We evaluate the transaction for distinct performance obligations, which are the sale of our products to customers. Since our products are commodity market-priced, the sales price is representative of the observable, standalone selling price. Each performance obligation is recognized based upon a pattern of recognition that reflects the transfer of control to the customer at a point in time, which is upon destination (customer location or port of destination) and depicts the transfer of control and recognition of revenue. There are instances of customer pick-up at our facilities, in which case control transfers to the customer at that point and we recognize revenue. Our performance obligations are typically fulfilled within days to weeks of the acceptance of the order.
We make judgments regarding the nature, amount, timing, and uncertainty of revenue and cash flows arising from revenue and cash flows with customers. Determination of a contract requires evaluation and judgment along with the estimation of the total contract value and if any of the contract value is constrained. Due to the nature of our business, there is minimal variable consideration, as the contract is established at the acceptance of the order from the customer. When applicable, variable consideration is estimated at contract inception and updated on a regular basis until the contract is completed. Allocating the transaction price to a specific performance obligation based upon the relative standalone selling prices includes estimating the standalone selling prices including discounts and variable consideration.

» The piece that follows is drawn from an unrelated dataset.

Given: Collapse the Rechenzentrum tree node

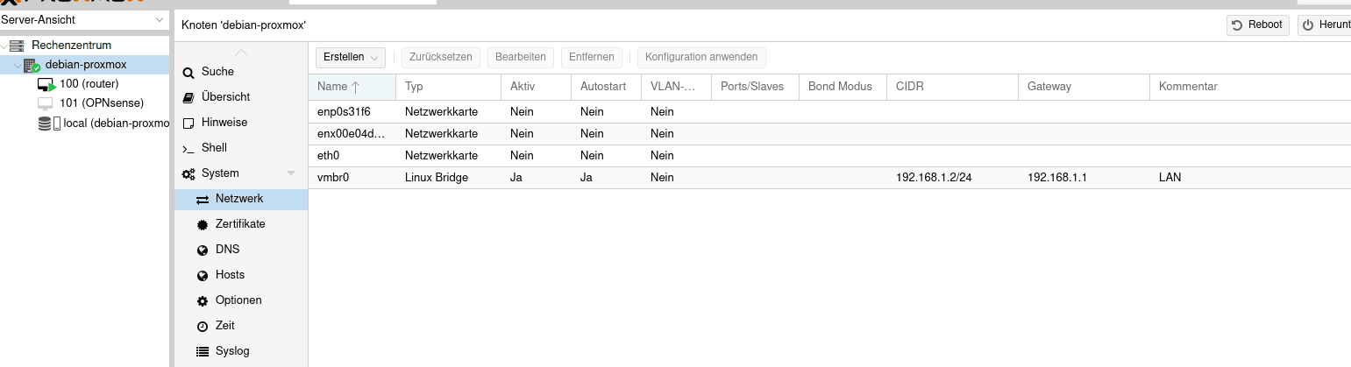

Inventories.Live chicken and pig inventories are stated at the lower of cost or net realizable value and breeder hen, breeder sow, and boar inventories at the lower of cost, less accumulated amortization, or net realizable value. The costs associated with breeder hen inventories are accumulated up to the production stage and amortized over their productive lives using the unit-of-production method. The costs associated with breeder sow inventories are accumulated up to the production stage and amortized on a straight-line basis over their productive lives to the estimated residual cull value. The costs associated with finished poultry products, finished pork products, feed, eggs and other inventories are stated at the lower of cost or net realizable value. Inventory within a production facility typically transfers from one stage of production to another at a standard cost, at which point it accumulates additional cost directly incurred with the production of inventory, including overhead. The standard cost at which each type of inventory transfers is set by management to reflect the actual costs incurred in the prior steps. We monitor and adjust standard costs throughout the year to ensure that standard costs reasonably reflect the actual average cost of the inventory produced.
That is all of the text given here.